When Sant Dnyaneshwar wrote about Bhagwad Gita in Marathi, he faced opposition. His work and contribution to the Bhakti movement through his Varkari movement cannot be denied even today. Abhang’s have become an inseparable part of the larger Marathi culture.
 
Subaltern women have consistently challenged the Brahmanical caste order. A good example is the resistance of the Channar women to Nair supremacy in south Travancore in the 19th century. Despite horrendous violence by the Nairs against the lower-caste Channar women wearing the upper-cloth, a symbol of caste eminence, women doggedly wore it again and again when they went out. They were attacked repeatedly, brutalized, their homes violated, relatives injured — but they persisted, for almost four long decades. They refused to be satisfied by the demands of respectability which would have been fulfilled by merely wearing a blouse — they were determined to win for themselves the symbol of caste eminence.
 
Vaikom Satyagraha was a movement against untouchability in the Hindu society that was centred on a temple in Vaikom in 1924-25. The Satyagraha aimed at securing freedom to all sections of society through the public roads leading to the Sri Mahadeva Temple.
 
It eventually paved the way for the Temple Entry Proclamation, which abolished the ban on the so-called ‘low caste people’ or avarnas from entering Hindu temples.
 
In May 1936, an All Kerala Temple Entry conference was held near the Trivandrum Central Railway Station. The years of protest culminated in a stunning decision on 12 November 1936 when the young Maharaja declared temples would be opened to all and no Hindu would be barred from worshipping at any temple.
 
In the historic declaration, the Maharaja Sri Chitra Thirunal Balarama Varma, proclaimed: “Profoundly convinced of the truth and validity of our religion, believing that it is based on divine guidance and on all-comprehending toleration, we have decided, there should henceforth be no restriction placed on any Hindu by birth or religion on entering or worshipping at temples controlled by us and our Government”.

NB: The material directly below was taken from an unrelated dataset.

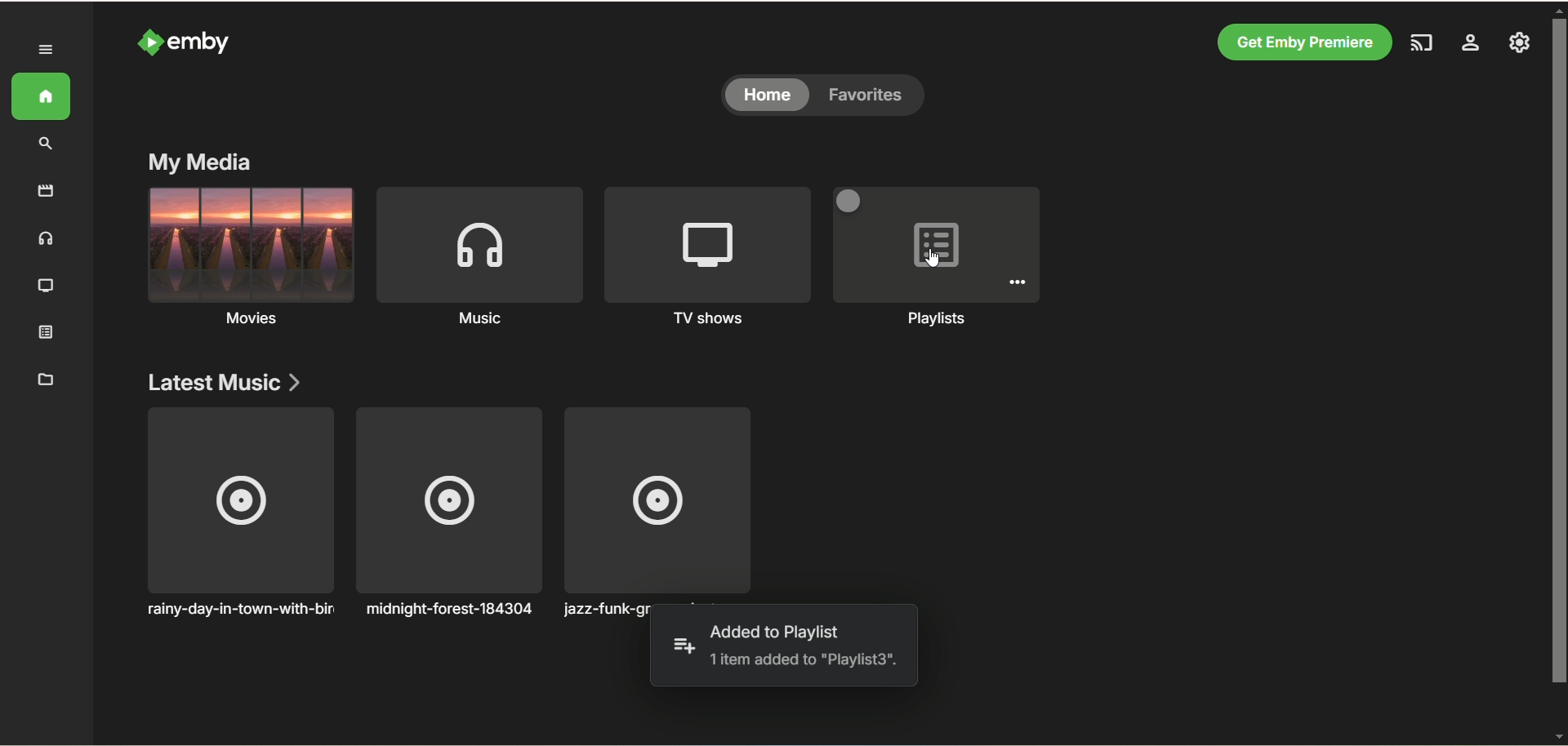  What do you see at coordinates (47, 287) in the screenshot?
I see `TV shows` at bounding box center [47, 287].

Can anyone erase the temple entry movement by BR Ambedkar from Indian history?
 
He led the temple entry movement in the year 1930 at Kalaram Temple, Nashik, and Maharashtra for real human rights and political justice. According to him, political power is not the only way to solve all the problems of depressed class people but they should get equal rights in society in every field.
 
“Is temple entry to be the final goal of the advancement in the social status of the Depressed Classes in the Hindu fold? Or is it only the first step and if it is the first step, what is the ultimate goal? Temple entry as a final goal, the Depressed Classes can never support. Indeed they will not only reject it, but they would then regard themselves rejected by Hindu Society and free to find their own destiny elsewhere. On the other hand, it is only to be the first step they may be inclined to support it,” he had said.